Cette pratique est-elle toutefois acceptée ? À partir d’une photo médiocre du vêtement, l’outil crée en effet une image parfaite qui valorise l’allure du produit. Ces images, souvent embellies, ne montrent pas les défauts, certains détails sont oubliés, et il est impossible de se représenter la texture réelle du vêtement. De quoi tromper des clients. «Je pensais avoir acheté un pantalon d’une bonne épaisseur, avec une coupe droite, et j’ai été déçue de découvrir qu’il s’agissait en fait d’un pantalon de plage, de plus transparent», raconte Victoire, 34 ans, victime de ce qu’elle qualifie de «mensonge».
Le sujet prend de l’ampleur, alors que certains vêtements semblent tout droit sortis des rayons du géant chinois de la fast-fashion Shein, mais sont revendus deux fois plus cher à l’aide d’images générées par intelligence artificielle. Contacté, Vinted reconnaît l’ampleur du phénomène et envisage d’intégrer une mention explicite «image générée par IA» sur les posts en question. «L’usage de l’IA en tant qu’outil de valorisation visuelle n’est pas interdit en soi», précise-t-on au Figaro. Cela dit, «le fait d’induire le consommateur en erreur sur les caractéristiques essentielles d’un produit ou service constitue, par définition, une pratique commerciale trompeuse au sens du Code de la consommation», souligne Maître Aurore Bonavia, avocate spécialisée en propriété intellectuelle.

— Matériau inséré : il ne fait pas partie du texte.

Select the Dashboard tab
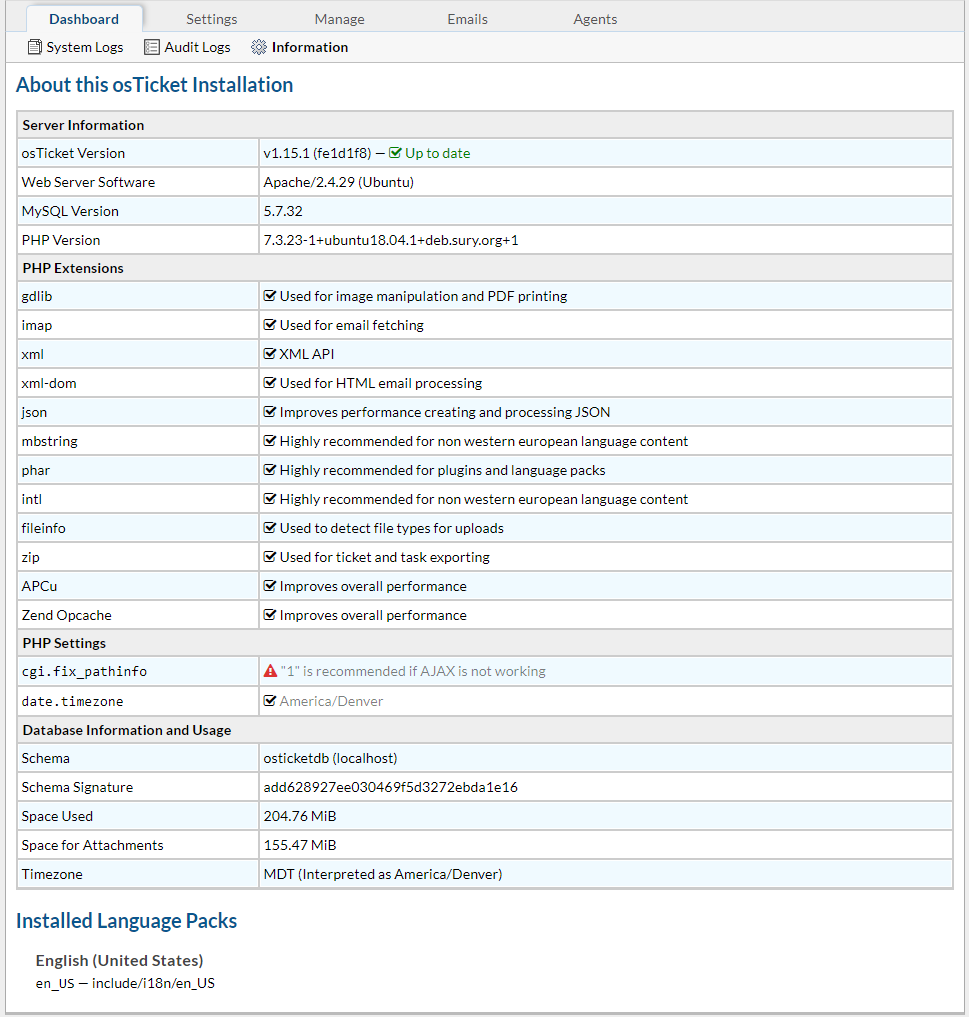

Utiliser des images trompeuses, notamment générées par intelligence artificielle, pour vendre un produit sur des plateformes comme Vinted peut entraîner des sanctions, en particulier en cas de contrefaçon ou de fausse représentation du produit. La Répression des fraudes (DGCCRF), qui veille à la loyauté des ventes en ligne, peut sanctionner ce type de pratiques. Vinted ne sera pas tenu pour responsable dans ce type de situation : c’est le vendeur, en tant qu’utilisateur, qui porte l’entière responsabilité légale de ce qu’il publie.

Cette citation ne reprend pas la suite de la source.